» **Cosa fare**:
Indica se le affermazioni (a), (b) e (c) concordano con il brano su Milan, Seedorf e Galliani, rispondendo sì o no e citando le parole decisive del brano. (a) L'attuale allenatore del Milan si è mostrato molto gentile con il suo predecessore. (b) Il gioco del Milan risulta assente per larga parte delle partite. (c) L'allenatore ha cambiato modulo dopo i numeri negativi.

» **Brano estratto**:

MILAN-SEEDORF-GALLIANI Se è vero che per Galliani son tempi duri lo stesso vale anche per Seedorf che lo stesso DG ha difeso riguardo le possibile schermaglie mediatiche con Allegri Credo che i media abbiano enfatizzato, tutte le decisioni prese dal Milan in questi anni le abbiamo sempre avallate io e il presidente. Con Allegri ho un buonissimo rapporto e lui stesso ha capito che si doveva cambiare. Gli allenatori sono sempre legati ai risultati”. Diciamolo chiaramente l’attuale allenatore del Milan non è stato molto “carino” nei confronti del suo predecessore, ripetendo sempre come la squadra sia in difficoltà a causa della forma atletica, quindi per quello fatto dall’ex allenatore del Cagliari. Non è stata una grande scelta quella di dire determinate cose ai media, Seedorf ha dimostrato troppo superbia, quasi fosse ammantato da un’aura di intoccabilità solo di chi sa di avere appoggio dalla società. L’obbiettivo è lavorare, come ribadito dallo stesso tecnico, ma forse è anche il momento di improntare il tutto anche verso una ricerca del gioco, che risulta assente per larga parte delle partite del diavolo; la sua stessa cocciutaggine nel riproporre il medesimo modulo seppur a fronte di numeri negativi è stata fin troppo ardita, in tal senso non ci risulta nemmeno tanto strano che Berlusconi stesso sia in attesa di qualche mossa da parte del suo ex giocatore ora devoto alla panchina.

» **Dati forniti**:
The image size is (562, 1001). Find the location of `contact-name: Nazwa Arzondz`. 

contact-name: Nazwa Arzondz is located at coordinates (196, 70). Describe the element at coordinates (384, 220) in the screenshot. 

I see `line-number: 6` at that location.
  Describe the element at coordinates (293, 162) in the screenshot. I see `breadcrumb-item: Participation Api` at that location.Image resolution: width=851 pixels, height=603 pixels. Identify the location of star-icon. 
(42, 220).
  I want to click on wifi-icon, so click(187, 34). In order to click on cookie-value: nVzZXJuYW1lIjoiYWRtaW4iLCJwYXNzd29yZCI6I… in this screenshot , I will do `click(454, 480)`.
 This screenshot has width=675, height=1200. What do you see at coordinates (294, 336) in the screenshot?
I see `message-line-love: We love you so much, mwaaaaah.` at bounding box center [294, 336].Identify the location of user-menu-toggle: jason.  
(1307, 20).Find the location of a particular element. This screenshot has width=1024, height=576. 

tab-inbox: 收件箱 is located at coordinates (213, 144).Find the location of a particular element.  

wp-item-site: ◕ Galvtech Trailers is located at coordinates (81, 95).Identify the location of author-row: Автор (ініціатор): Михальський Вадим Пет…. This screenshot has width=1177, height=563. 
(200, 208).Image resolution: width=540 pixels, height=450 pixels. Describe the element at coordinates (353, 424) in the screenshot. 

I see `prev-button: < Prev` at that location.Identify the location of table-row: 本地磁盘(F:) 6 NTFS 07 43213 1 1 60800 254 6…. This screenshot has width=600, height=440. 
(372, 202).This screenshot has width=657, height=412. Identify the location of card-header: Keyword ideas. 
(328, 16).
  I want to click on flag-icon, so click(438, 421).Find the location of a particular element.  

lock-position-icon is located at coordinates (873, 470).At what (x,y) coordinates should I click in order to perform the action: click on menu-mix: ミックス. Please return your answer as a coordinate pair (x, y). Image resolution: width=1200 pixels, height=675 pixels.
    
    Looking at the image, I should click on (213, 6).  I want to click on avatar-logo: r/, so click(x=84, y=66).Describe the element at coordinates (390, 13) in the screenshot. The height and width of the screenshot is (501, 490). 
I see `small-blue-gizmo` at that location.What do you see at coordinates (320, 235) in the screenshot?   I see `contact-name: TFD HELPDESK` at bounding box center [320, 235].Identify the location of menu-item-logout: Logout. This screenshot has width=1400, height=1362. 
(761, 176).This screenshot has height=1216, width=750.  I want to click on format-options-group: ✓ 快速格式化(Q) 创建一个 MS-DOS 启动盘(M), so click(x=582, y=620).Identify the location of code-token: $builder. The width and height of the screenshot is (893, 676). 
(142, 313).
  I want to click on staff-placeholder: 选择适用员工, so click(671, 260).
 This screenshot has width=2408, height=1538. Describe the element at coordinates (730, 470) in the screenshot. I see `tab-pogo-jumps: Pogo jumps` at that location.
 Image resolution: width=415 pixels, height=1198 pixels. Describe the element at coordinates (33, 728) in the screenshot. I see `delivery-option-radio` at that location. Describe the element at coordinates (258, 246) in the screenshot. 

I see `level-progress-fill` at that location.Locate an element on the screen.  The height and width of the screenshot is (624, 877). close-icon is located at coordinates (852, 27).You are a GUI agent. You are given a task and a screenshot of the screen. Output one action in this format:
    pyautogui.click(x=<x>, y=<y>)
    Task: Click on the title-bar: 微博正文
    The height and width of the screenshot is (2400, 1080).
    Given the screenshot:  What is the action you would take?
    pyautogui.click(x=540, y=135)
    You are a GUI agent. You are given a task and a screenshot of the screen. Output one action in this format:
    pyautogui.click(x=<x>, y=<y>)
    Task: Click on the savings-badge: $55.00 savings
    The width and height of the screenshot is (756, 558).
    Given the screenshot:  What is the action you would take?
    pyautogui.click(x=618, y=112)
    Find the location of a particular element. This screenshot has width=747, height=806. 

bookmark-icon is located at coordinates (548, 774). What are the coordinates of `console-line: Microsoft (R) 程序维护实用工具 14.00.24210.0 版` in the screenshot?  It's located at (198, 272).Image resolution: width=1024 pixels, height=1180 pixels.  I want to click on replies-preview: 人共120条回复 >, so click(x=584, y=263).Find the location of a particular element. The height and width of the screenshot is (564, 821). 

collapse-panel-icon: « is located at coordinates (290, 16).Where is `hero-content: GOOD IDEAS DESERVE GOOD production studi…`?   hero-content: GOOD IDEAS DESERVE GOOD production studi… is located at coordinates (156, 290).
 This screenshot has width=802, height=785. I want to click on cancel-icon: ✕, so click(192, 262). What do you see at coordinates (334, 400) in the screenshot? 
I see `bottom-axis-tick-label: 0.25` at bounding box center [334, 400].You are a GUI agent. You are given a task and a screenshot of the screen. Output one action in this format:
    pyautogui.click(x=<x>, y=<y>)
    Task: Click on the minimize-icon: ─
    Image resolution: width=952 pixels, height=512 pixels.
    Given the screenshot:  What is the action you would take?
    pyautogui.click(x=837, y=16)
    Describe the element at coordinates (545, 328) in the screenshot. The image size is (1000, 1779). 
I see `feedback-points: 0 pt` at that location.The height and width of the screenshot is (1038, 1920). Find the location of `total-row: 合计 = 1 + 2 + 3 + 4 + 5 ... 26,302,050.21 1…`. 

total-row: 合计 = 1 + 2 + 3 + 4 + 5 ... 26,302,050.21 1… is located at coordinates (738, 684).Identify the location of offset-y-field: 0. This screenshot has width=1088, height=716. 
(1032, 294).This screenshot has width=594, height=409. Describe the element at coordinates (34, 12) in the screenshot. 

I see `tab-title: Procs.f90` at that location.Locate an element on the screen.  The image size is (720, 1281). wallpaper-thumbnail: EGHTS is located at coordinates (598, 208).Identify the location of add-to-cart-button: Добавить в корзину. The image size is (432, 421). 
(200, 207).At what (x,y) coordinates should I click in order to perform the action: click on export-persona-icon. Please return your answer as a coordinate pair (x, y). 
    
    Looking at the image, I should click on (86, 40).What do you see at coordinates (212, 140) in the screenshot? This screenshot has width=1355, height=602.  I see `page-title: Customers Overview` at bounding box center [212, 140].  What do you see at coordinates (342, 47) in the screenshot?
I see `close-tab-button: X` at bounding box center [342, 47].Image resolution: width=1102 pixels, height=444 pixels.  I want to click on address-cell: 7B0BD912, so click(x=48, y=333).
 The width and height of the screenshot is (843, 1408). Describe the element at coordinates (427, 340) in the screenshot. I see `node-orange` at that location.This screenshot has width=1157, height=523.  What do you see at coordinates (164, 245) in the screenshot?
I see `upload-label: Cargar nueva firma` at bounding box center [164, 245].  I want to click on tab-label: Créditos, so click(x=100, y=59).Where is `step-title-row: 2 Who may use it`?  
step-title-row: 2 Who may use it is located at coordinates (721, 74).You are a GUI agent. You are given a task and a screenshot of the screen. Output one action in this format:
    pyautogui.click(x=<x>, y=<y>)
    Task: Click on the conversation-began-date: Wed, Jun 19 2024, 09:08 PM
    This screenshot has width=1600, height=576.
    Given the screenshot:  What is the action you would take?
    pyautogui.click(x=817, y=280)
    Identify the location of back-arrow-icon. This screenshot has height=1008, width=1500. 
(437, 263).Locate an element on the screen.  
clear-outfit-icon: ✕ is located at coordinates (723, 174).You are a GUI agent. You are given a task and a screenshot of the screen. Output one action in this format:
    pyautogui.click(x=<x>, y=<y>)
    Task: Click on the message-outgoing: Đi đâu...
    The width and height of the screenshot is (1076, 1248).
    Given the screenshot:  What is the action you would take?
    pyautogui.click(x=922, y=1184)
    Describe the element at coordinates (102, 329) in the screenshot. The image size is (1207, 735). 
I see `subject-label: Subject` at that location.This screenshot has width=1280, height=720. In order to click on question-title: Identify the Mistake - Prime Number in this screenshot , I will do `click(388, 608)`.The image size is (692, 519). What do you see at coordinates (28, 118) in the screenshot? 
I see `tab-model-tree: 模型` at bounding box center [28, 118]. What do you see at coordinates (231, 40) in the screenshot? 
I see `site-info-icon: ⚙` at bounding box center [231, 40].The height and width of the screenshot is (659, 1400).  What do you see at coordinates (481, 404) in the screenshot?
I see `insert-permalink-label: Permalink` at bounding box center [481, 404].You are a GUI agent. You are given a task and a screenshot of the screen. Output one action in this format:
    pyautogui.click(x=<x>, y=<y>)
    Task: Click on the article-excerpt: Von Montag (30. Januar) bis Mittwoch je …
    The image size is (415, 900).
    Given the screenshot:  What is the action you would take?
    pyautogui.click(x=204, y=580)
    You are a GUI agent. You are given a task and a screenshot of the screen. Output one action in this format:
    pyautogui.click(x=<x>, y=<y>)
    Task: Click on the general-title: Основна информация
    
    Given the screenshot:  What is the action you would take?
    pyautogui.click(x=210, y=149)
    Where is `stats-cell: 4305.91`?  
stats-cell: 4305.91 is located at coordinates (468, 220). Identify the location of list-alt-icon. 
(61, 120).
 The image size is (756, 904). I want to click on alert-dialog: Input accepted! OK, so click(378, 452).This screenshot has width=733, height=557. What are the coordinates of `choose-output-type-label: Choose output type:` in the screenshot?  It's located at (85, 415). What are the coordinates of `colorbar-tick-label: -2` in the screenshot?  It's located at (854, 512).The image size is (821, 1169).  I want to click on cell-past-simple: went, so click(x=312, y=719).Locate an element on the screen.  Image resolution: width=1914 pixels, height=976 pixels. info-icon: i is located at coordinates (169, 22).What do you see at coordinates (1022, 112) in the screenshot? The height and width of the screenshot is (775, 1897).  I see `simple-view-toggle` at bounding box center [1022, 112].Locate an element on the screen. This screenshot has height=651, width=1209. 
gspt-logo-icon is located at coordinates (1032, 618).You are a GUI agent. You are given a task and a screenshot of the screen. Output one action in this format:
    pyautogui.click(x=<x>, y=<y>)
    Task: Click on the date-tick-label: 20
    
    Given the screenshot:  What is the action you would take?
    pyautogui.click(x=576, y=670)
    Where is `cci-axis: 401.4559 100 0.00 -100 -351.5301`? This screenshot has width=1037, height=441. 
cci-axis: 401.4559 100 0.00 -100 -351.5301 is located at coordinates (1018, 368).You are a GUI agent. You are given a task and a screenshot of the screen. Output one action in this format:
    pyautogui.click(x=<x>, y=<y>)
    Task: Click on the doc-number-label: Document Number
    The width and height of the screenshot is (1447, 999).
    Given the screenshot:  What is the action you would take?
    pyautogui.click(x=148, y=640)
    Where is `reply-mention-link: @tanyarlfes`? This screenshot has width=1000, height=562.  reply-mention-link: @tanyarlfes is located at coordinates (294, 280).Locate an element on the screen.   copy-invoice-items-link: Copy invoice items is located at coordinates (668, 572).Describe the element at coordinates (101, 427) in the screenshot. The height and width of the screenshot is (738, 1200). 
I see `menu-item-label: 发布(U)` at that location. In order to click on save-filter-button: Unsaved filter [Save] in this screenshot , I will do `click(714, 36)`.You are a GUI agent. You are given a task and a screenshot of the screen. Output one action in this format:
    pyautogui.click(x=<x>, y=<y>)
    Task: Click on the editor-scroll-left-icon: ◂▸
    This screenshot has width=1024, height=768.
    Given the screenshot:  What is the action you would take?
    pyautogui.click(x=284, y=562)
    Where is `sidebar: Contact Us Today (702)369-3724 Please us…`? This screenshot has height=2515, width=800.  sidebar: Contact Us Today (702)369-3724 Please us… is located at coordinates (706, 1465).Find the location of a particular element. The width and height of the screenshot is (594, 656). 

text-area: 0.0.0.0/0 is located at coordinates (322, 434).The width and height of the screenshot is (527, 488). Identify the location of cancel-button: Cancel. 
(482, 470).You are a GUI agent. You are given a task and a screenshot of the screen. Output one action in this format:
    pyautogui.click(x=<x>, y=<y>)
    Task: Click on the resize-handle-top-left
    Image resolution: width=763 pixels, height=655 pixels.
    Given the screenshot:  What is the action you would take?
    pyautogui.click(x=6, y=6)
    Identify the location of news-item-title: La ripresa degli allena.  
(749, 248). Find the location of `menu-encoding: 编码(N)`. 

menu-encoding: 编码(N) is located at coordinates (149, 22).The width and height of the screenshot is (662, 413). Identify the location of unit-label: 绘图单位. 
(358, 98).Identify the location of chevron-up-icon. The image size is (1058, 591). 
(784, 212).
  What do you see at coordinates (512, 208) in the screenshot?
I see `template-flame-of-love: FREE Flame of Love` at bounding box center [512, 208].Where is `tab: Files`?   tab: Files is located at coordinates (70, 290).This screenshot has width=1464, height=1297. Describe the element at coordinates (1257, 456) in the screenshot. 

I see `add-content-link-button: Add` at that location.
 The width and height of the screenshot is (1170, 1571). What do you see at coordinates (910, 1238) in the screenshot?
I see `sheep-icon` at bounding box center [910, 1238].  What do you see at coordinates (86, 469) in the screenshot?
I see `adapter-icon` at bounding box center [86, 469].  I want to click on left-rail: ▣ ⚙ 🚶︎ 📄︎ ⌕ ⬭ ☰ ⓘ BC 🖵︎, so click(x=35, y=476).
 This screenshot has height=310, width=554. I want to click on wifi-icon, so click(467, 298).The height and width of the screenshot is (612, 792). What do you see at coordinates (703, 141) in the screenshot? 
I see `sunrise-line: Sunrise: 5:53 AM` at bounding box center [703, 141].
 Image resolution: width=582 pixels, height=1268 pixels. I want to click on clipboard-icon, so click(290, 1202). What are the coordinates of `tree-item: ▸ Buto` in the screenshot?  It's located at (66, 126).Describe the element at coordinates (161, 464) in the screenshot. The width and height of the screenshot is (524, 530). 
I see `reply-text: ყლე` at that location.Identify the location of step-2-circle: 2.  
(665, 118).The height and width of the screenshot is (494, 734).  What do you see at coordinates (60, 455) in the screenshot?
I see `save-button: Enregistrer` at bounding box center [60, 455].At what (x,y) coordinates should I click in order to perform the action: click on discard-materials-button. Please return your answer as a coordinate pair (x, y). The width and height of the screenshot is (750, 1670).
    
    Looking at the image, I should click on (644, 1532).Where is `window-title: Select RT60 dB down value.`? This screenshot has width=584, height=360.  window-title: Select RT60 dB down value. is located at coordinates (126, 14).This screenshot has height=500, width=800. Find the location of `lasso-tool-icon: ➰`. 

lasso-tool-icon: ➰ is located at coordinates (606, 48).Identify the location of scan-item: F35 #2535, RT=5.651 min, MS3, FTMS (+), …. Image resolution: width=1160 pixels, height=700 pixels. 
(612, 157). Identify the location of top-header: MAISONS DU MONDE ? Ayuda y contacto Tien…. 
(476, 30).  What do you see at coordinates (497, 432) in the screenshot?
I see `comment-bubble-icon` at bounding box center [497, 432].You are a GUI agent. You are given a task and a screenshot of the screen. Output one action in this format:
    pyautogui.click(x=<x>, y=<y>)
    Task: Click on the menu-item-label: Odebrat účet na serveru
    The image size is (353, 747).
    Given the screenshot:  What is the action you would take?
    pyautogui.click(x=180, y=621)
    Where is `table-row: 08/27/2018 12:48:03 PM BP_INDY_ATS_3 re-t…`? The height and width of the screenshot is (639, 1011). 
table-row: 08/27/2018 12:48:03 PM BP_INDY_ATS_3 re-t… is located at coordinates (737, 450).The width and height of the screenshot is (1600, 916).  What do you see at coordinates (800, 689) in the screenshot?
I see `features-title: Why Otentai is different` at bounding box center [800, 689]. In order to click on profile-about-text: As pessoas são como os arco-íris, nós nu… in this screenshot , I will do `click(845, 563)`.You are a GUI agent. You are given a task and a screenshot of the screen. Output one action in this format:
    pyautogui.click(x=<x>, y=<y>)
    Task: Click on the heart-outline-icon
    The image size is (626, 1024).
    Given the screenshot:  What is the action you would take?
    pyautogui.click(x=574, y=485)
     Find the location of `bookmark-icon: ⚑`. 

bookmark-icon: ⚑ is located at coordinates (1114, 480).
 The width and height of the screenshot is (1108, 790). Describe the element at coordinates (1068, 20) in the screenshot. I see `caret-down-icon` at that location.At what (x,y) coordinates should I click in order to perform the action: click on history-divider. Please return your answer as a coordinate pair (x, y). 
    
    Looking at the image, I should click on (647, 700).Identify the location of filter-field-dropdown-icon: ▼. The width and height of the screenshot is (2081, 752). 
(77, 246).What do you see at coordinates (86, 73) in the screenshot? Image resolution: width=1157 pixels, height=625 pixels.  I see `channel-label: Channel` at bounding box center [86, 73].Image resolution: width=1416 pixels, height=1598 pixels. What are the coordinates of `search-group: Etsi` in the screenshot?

» **Compito svolto**:
(a) No: "l’attuale allenatore del Milan non è stato molto “carino” nei confronti del suo predecessore".
(b) Sì: "che risulta assente per larga parte delle partite del diavolo".
(c) No: "la sua stessa cocciutaggine nel riproporre il medesimo modulo seppur a fronte di numeri negativi".